And then last week a man was charged with the killing of three old people with overdosing them on insulin. He would text his mates alerting them on a future date when the next one would get the fatal needle.http://www.abc.net.au/news/2016-08-31/summitcare-alleged-killer-sent-text-predicting-deaths-court-told/7793484

So, really it seems a neck on neck race with either being given a choice to exit peacefully at own will, or look carefully at the needle or medication that nurse might be give you next when in need. I would not fit in with bingo, or fitness classes either and will probably end up asking for the eggnog in a soup bowl and given a large spoon.

That is enough gloom. I’ll write something more cheerful next time. Gerard.

First day after Bali.

June 24, 2015
Bali

Bali

It shows some courage to begin writing again so soon after Bali. One does not really know how one is affected by surroundings and mood of a country, till one leaves. It is even stronger on the return. While Bali’s airport seems just as busy as Sydney’s if not busier, the smiles were still free. I don’t know if smiles are free in Sydney too. We just did not see them. Perhaps they were in hiding, deep inside the multi pocketed ‘Border Control& Protection’ uniforms.  There were hundreds of them carrying serious frowns and some had guns!

At Sydney’s airport rail station we asked for 2 tickets to Bowral. The man did not look up from his computer; kids or adults, he asked crankely?’   ‘Have a look,’ Helvi smiled back. ‘That’s 42 dollars then’, the man said grimly. ‘We are pensioners, Helvi said!’ ‘That’s 28 dollars,’ the station man said, and ‘show me your pension card’. Fair enough, but does it have to be so unfriendly and with so much officialdom, such sticking to facts and rules? Many foreign people arrive in Australia as tourists. What do they make of that sort of treatment? He could have smiled. He could have advised us the nr of platform and the time of departure. Helvi always smiles. No, we had to ask for each item separately.

And now the train; It was unheated and for us it was a killer of a downer. I mean at 7am Sydney’s winter is serious and at 9c climbing steadily towards a balmy 12c at 10am, it wasn’t tropical. We were prepared but not to the arctic blasts coming through the doors every time they opened. Again, there were some people with huge suitcases. They might well have been tourists. You wonder what they will report back? We had to change trains at Campbelltown. Again, difficult to find out which platform. A loudspeaker kept saying, over and over, that the train at platform 4 was not to be boarded because it had terminated. That was fine, except there was no train to board (or not as the advice was bleating) at platform 4.

Bali (Ubud)

Bali (Ubud)

Another message warned people that all platforms were smoke free. All the platforms were in open air and outside. A strong wind was merrily blowing around. Surely, someone wanting a smoke could have been given that freedom. There were no shortages of Coca Cola machines and chocolate bars, crunchy violent bars and other snacks to tempt the terminal obese with. I would rather see a smoking person than hear a slurping Coke being downed.  Anyway,  both sugar and smoking is bad, so perhaps I am just cranky or being difficult again. The loudspeakers at Campbelltown rail station certainly work and the next dire warning came soon after the advice of not boarding a non-existent train.

◆ HOW TO COMPLETE THIS TASK ◆
Write out the passage of the blog excerpt above, starting with "And now the" and going on through "at platform 4.", reproducing it word for word.

◆ SOURCE DATA ◆
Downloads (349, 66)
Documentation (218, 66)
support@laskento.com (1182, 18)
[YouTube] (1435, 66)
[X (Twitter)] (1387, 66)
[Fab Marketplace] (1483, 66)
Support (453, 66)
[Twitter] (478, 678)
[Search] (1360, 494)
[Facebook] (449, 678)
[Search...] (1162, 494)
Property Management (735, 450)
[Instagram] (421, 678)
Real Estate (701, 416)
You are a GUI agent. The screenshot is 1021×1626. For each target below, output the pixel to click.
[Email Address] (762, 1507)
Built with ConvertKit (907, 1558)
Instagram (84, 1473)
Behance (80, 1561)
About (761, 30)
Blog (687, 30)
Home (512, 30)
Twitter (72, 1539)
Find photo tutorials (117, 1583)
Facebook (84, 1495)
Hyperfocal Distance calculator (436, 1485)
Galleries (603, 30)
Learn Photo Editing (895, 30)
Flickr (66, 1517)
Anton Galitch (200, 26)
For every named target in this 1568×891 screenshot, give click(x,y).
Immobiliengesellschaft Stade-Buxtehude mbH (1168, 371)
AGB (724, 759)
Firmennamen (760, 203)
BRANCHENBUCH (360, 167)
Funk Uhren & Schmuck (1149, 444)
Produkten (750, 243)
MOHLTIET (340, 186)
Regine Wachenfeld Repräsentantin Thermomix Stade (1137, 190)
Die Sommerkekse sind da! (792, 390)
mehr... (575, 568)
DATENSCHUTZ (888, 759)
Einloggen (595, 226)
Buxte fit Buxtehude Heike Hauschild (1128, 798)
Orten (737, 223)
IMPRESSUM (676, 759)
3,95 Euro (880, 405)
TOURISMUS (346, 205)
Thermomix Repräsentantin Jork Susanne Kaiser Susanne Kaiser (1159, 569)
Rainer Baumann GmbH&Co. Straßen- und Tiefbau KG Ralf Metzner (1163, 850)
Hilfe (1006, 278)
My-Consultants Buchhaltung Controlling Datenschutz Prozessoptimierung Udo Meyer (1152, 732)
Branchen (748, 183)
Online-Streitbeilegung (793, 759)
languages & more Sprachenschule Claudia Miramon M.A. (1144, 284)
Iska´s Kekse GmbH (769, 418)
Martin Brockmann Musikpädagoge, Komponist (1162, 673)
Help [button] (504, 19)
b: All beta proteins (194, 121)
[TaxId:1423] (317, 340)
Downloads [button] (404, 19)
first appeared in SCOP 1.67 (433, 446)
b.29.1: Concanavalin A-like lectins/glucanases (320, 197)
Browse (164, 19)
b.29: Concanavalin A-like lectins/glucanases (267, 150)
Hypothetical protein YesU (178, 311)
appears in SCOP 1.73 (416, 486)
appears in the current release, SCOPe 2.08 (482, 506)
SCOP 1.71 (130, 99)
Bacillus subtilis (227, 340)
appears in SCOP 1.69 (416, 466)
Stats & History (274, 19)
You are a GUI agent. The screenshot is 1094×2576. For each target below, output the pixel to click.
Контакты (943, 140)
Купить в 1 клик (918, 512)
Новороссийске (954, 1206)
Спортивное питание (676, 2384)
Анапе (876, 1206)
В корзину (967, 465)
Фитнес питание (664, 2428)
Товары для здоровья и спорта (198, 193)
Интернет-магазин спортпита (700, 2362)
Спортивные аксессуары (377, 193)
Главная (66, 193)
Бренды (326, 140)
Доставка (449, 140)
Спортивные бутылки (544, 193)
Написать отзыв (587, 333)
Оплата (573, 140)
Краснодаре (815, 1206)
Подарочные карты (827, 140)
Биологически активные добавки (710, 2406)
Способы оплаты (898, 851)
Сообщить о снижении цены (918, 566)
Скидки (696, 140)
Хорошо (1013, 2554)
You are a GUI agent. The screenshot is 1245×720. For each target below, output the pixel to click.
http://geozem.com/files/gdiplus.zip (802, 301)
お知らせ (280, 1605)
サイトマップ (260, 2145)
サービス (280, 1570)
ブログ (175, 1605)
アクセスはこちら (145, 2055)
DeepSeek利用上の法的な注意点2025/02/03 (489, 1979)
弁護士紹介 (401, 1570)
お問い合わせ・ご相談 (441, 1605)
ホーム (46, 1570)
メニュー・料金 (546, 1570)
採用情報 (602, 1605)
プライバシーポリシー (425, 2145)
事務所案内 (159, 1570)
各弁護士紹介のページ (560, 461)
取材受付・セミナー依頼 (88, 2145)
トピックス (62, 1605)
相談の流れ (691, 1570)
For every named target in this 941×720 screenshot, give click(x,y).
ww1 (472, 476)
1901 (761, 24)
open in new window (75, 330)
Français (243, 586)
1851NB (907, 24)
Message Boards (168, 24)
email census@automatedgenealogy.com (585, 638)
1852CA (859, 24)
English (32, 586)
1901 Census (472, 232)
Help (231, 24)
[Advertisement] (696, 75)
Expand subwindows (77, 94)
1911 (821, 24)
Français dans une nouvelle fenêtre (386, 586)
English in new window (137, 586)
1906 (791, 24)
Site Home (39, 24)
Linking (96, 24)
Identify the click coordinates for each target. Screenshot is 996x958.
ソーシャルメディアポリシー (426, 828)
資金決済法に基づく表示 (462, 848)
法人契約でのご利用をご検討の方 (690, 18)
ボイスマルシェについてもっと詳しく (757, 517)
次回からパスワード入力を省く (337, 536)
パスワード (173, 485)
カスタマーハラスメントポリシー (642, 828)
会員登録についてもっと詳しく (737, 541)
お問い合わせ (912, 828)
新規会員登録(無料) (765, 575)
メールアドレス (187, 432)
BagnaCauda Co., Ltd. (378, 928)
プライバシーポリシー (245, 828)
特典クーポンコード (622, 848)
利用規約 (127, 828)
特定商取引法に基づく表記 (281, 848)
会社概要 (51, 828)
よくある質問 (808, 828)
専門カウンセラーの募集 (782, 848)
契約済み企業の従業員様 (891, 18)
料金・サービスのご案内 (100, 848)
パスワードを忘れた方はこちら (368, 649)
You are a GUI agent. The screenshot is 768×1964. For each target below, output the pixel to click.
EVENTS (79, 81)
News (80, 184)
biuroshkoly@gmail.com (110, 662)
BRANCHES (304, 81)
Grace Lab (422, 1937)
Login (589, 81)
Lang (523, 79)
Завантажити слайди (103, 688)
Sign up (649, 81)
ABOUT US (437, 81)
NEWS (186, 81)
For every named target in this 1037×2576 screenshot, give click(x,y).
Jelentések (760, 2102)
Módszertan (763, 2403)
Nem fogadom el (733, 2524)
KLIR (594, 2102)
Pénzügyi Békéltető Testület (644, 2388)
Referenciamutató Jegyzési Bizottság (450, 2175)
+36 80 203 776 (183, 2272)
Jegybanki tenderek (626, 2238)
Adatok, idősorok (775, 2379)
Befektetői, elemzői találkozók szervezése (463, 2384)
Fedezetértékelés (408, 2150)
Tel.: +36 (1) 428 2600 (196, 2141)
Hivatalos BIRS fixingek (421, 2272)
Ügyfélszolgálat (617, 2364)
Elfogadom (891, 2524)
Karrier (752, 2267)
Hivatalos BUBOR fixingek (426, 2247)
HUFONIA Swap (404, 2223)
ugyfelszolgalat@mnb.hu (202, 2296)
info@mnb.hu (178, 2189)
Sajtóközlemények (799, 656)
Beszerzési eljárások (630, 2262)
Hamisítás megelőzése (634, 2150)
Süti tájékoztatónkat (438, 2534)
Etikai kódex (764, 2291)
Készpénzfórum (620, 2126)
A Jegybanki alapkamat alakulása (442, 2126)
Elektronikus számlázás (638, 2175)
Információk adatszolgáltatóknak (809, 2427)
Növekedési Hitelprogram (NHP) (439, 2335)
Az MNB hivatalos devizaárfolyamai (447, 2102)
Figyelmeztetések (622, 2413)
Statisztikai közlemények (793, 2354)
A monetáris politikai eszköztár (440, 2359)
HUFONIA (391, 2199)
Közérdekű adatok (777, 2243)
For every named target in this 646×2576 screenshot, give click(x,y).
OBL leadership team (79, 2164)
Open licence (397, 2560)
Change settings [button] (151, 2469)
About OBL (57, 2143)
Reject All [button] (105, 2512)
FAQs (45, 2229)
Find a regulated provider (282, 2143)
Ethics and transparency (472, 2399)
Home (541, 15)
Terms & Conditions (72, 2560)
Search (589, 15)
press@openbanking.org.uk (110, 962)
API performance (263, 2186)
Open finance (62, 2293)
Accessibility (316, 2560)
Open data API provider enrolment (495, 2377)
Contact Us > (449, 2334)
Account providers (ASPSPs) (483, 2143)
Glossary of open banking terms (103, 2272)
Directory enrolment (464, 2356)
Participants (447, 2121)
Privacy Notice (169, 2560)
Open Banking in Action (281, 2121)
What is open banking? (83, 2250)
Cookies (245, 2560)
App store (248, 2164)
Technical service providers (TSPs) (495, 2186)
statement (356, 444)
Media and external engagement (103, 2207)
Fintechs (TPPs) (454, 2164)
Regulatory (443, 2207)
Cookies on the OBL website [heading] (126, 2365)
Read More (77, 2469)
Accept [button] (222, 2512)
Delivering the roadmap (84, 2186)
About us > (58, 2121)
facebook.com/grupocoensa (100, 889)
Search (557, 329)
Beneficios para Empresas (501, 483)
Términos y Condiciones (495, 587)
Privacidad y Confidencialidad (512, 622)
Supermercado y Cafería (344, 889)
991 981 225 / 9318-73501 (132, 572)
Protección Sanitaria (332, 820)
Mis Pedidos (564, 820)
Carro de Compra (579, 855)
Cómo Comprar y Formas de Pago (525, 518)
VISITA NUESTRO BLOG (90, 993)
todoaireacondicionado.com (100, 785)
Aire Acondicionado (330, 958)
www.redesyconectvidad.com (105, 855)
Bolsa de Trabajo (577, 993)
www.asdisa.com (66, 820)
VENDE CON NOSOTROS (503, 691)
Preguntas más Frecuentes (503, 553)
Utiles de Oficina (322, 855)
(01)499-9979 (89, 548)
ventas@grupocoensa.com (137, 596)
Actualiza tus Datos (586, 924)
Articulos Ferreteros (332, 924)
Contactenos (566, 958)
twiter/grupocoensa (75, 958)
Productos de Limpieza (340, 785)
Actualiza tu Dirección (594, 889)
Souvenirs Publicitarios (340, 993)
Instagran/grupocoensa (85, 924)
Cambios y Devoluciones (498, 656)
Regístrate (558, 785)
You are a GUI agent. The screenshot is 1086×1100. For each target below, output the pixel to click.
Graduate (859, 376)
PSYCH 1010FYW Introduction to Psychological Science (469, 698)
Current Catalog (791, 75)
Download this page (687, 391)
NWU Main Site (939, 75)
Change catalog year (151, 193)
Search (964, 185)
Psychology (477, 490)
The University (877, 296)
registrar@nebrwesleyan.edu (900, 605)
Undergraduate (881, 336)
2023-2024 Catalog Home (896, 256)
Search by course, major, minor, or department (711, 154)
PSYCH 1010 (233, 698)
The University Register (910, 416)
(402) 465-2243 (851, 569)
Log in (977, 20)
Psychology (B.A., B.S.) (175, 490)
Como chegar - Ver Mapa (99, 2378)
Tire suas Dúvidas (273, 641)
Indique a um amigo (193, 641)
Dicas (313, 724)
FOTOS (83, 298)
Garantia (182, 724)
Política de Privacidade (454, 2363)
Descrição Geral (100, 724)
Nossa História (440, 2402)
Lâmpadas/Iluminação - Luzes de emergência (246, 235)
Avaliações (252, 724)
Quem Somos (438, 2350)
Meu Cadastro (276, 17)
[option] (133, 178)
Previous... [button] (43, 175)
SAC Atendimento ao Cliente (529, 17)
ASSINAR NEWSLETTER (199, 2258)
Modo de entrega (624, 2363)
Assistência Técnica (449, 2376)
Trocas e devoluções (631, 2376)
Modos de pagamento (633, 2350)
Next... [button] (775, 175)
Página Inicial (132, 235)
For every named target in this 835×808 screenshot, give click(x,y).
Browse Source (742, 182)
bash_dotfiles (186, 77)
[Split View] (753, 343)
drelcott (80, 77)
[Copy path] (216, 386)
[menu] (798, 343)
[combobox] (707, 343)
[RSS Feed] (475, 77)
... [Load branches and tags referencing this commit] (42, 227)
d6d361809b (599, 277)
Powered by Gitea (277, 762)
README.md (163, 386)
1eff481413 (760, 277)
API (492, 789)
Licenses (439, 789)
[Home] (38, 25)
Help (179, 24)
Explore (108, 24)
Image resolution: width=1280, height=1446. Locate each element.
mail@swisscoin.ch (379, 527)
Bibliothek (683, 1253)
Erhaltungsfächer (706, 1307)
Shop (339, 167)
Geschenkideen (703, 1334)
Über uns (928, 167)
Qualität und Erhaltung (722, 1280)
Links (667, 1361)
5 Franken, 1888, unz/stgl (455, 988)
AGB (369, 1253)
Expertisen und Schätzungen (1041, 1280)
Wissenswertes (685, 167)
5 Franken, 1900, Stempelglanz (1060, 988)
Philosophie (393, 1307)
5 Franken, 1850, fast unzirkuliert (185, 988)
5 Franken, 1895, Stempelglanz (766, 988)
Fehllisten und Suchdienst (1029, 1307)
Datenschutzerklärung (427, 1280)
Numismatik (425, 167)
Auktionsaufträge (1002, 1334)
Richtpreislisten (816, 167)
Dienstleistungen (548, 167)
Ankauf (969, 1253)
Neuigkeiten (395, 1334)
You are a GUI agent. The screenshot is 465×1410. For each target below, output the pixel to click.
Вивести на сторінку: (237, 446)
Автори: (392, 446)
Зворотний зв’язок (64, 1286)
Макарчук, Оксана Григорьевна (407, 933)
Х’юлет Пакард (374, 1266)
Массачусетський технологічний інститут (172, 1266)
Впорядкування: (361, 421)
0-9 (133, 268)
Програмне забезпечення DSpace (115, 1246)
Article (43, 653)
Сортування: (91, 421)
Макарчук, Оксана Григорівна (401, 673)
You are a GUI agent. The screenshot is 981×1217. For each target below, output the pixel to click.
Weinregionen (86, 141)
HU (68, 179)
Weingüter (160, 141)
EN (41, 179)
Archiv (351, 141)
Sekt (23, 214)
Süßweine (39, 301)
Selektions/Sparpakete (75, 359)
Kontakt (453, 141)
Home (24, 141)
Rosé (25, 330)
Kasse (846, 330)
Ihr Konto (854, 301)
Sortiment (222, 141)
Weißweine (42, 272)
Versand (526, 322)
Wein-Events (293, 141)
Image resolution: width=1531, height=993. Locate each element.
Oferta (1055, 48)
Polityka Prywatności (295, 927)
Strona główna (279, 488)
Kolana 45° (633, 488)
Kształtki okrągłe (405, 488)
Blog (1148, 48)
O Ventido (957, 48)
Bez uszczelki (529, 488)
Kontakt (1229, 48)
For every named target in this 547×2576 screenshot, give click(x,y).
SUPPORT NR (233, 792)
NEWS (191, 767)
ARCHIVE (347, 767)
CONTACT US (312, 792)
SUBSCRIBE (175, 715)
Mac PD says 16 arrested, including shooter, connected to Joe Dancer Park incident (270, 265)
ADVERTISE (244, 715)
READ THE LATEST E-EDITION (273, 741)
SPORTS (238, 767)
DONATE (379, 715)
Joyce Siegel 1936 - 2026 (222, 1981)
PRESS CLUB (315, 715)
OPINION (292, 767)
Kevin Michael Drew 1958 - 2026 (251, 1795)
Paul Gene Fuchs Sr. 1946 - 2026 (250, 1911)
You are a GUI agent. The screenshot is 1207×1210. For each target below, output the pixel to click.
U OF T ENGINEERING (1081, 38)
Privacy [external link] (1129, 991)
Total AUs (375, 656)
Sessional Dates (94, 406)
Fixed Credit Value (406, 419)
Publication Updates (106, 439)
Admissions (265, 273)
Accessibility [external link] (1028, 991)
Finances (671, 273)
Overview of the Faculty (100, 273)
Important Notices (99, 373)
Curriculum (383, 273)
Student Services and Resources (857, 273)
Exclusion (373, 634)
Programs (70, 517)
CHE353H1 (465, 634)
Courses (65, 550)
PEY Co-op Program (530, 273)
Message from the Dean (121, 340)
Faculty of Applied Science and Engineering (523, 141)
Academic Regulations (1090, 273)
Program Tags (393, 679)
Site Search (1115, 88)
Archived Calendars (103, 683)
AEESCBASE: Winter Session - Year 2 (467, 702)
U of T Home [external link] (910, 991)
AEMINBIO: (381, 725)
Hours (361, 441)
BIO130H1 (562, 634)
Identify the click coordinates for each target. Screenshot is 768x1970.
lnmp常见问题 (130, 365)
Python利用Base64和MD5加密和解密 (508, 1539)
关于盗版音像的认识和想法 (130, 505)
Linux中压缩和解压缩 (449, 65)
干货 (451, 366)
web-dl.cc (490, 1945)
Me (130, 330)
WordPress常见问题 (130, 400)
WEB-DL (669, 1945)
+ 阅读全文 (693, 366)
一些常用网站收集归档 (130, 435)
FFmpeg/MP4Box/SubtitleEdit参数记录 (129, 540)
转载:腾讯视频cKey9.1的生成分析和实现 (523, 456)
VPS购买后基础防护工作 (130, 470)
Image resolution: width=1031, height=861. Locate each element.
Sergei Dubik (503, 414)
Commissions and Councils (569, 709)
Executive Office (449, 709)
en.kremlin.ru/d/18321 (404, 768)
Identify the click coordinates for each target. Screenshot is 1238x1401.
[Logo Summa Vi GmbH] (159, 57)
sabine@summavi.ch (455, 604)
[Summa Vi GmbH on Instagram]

◆ RESPONSE TO THIS TASK ◆
And now the train; It was unheated and for us it was a killer of a downer. I mean at 7am Sydney’s winter is serious and at 9c climbing steadily towards a balmy 12c at 10am, it wasn’t tropical. We were prepared but not to the arctic blasts coming through the doors every time they opened. Again, there were some people with huge suitcases. They might well have been tourists. You wonder what they will report back? We had to change trains at Campbelltown. Again, difficult to find out which platform. A loudspeaker kept saying, over and over, that the train at platform 4 was not to be boarded because it had terminated. That was fine, except there was no train to board (or not as the advice was bleating) at platform 4.